## Text block
19 Apr 2022 | 21:32 UTC

US natural gas storage to continue rising below five-year average pace

Highlights

Survey predicts 31 Bcf build in week ended April 15

US res-comm outpaces average by 1.8 Bcf/d in April

The US natural gas storage deficit likely widened through mid-April as unseasonably cool weather fueled late-season heating demand, supporting a now aging rally in the NYMEX gas futures market.

The US Energy Information Administration this week is expected to report a 31 Bcf injection to US gas storage for the week ended April 15, according to this week's survey of storage analysts by S&P Global Commodity Insights. Responses to the survey came in a slightly tighter range this week, spanning from 15 Bcf to a 51 Bcf injection. The EIA plans to release its weekly storage report on April 21 at 10:30 am ET.

The expected injection of 31 Bcf would be the third reported injection of 2022, but only the second consecutive weekly build this season, which comes as cool spring temperatures limit injection demand.

## Data
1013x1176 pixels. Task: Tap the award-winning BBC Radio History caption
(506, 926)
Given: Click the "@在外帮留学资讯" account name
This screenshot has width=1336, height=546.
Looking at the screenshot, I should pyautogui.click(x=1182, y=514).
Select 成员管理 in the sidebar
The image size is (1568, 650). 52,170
* * *
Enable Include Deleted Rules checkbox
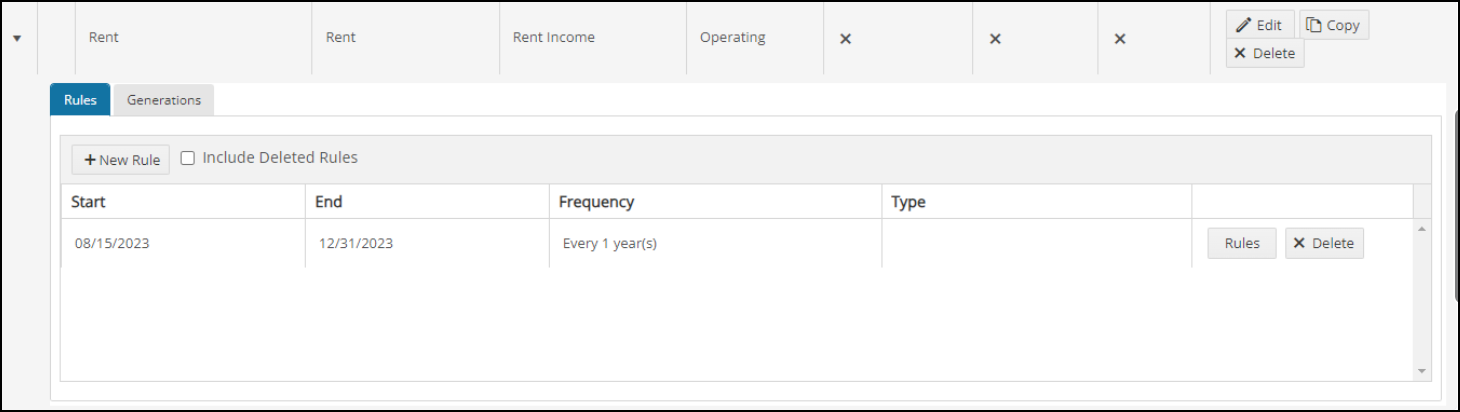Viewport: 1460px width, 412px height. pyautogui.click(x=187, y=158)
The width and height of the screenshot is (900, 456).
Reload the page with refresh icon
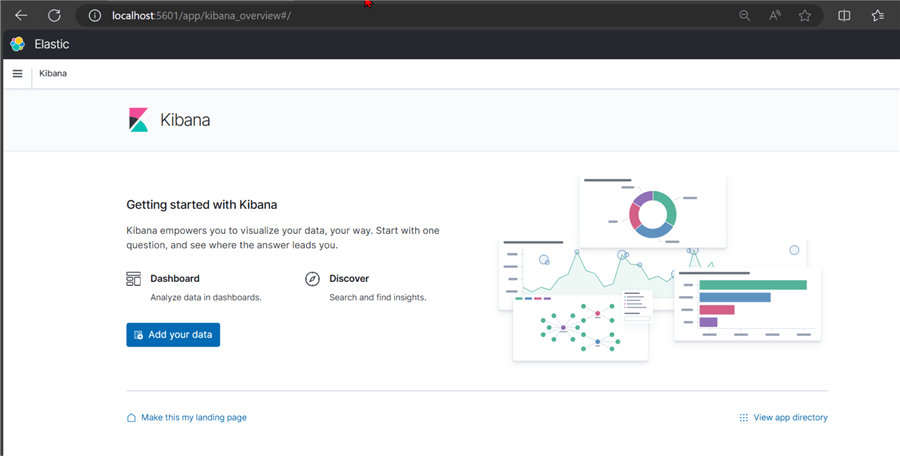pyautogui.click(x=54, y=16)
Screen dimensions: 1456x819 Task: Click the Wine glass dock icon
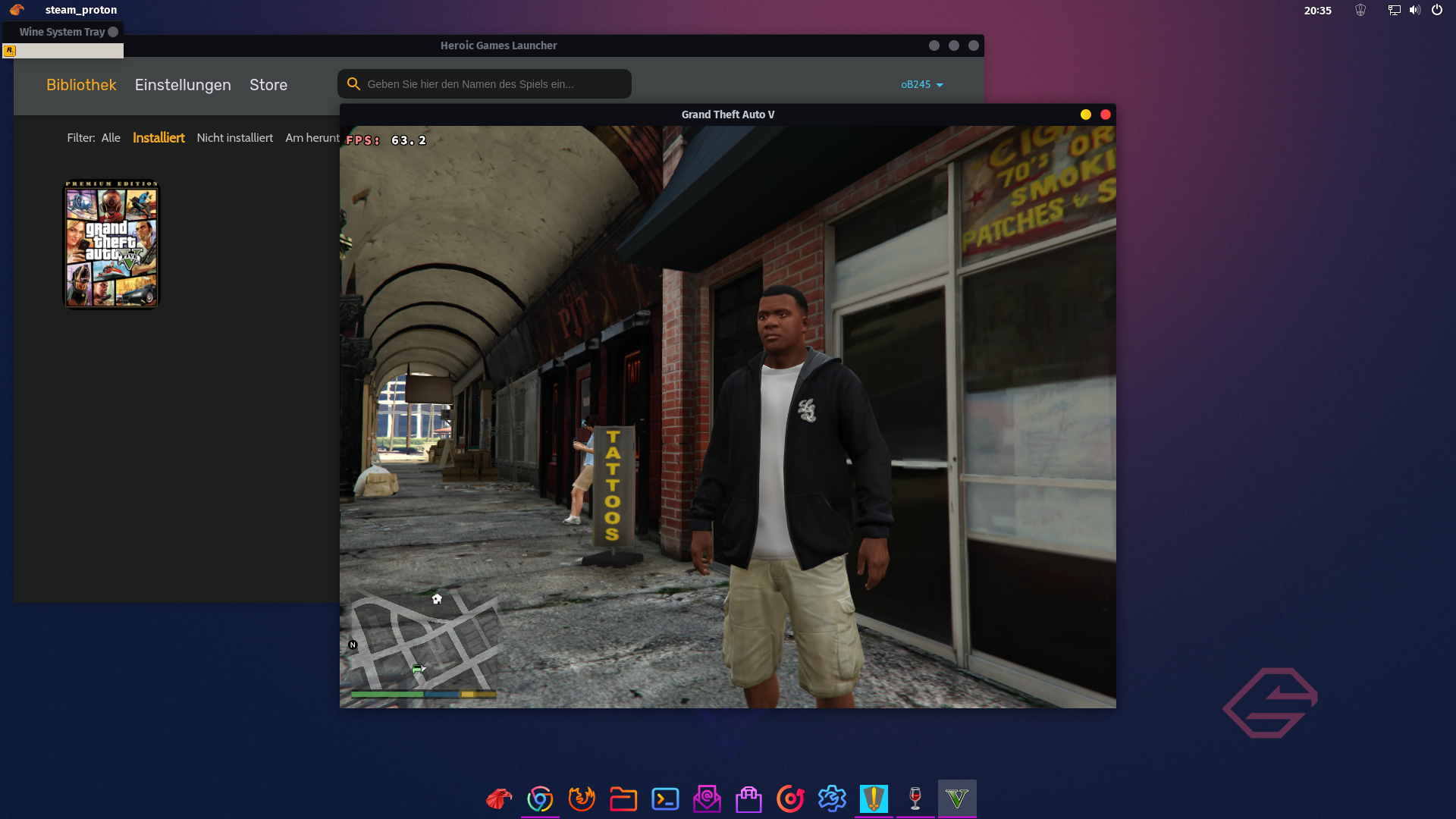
---
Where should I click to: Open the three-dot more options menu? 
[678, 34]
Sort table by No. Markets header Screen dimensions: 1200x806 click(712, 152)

## Exercise prompt
From the natural gas storage article above, copy word for word the passage starting at "US natural gas storage to" and ending at "gas futures market.".

## Solution to this task
US natural gas storage to continue rising below five-year average pace

Highlights

Survey predicts 31 Bcf build in week ended April 15

US res-comm outpaces average by 1.8 Bcf/d in April

The US natural gas storage deficit likely widened through mid-April as unseasonably cool weather fueled late-season heating demand, supporting a now aging rally in the NYMEX gas futures market.